Networking. It’s an anxiety-filled word to some.
But networking doesn’t have to mean showing up to numerous events where you don’t know a single soul, shelling out business cards to anyone who will take them. Of course that sounds awful.
Keep in mind that you already have a network. It may be small, but it’s a starting point. The students who suffered through grad school with you, your former professors, the guys and gals on your kickball team, the woman on the bike next to you at Spin class on Tuesdays, the guy who you see all the time at your volunteer gig… even your family and friends – they’re all part of your network. And each one of them shares something in common with you already. Learn what they do for a living. Not everyone in your network has to be a scientist.

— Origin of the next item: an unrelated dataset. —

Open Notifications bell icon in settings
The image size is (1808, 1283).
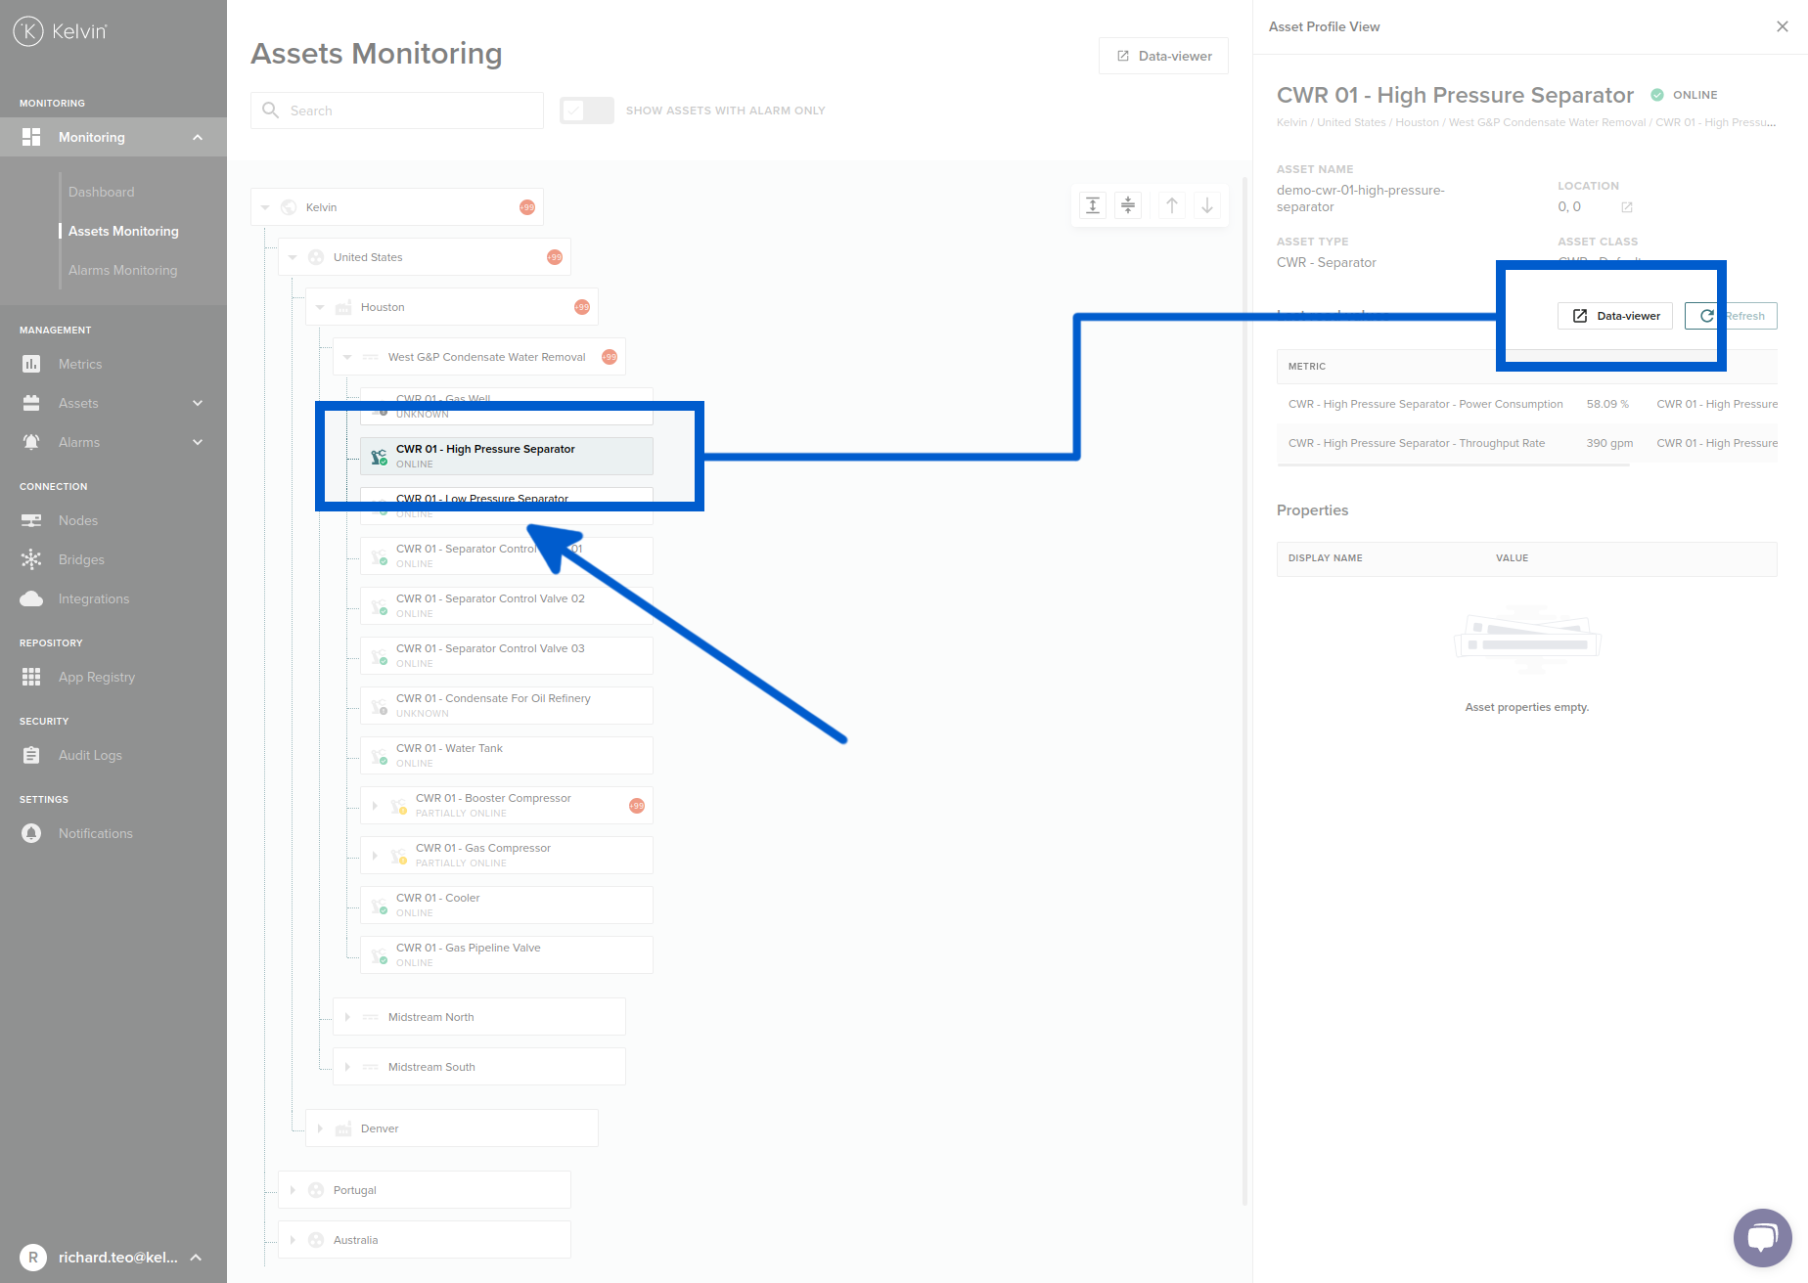point(31,832)
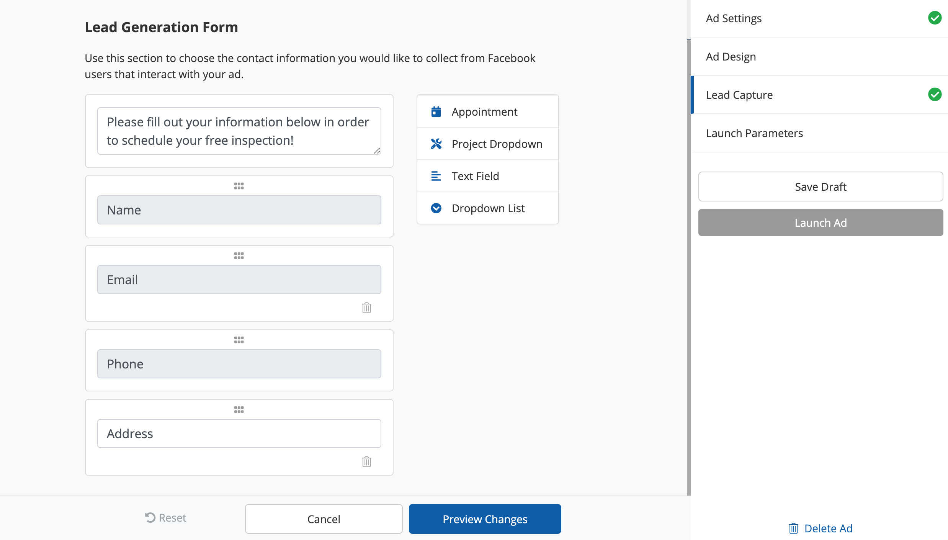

In fact, they shouldn’t all be scientists, especially if you’re entertaining other career paths.
Every member of your network has a network of his or her own. If you started to map it out, what you would have is “six degrees of Kevin Bacon” for N number of contacts, resulting in overlapping Venn Diagrams on what pretty much looks like a celestial map. So again, you already have a network. Now you have to grow it, and learn how to tap it.
Here are a few suggestions, in no particular order:
1. Go out. Do stuff. Get involved. Your network will evolve organically, based on the relationships you establish, the events you attend, the jobs you take, and your extracurricular activities.
2. Make sure you have professional business cards on you all the time. You never know when you’ll need one. When someone hands you his or her card, write the date and where you met your new contact on the back of it. Then when you follow up down the line, you can note where and when you met, leaving your new contact with the idea that he or she made an impression on you, or impressed with your social memory. It also helps your new contact to remember who you are.
3. Put together an impressive LinkedIn profile, and include a link to your profile in your email signature. If your profile doesn’t scream “I’m awesome,” then either beef it up, or don’t let people know you have one.
4. Set up “informational interviews” with people in fields you’re interested in. Engage these new professionals in conversation, and then add them to your LinkedIn network.
5. Have an “elevator speech.” You should be able to tell someone what you do and what you aspire to, in English (not science jargon), and in less than five minutes. The professionals you meet are unlikely to be experts in whatever it is you did for your doctoral or post-doctoral research. They don’t want to stand there while you give your dissertation defense again.
6. Don’t burn bridges. You would be amazed at how often people you’ve dealt with in the past come in handy down the line.
When it comes down to it, networking requires a little effort. But you can take advantage of your own personal interests to grow your network. Thanks for reading, and good networking!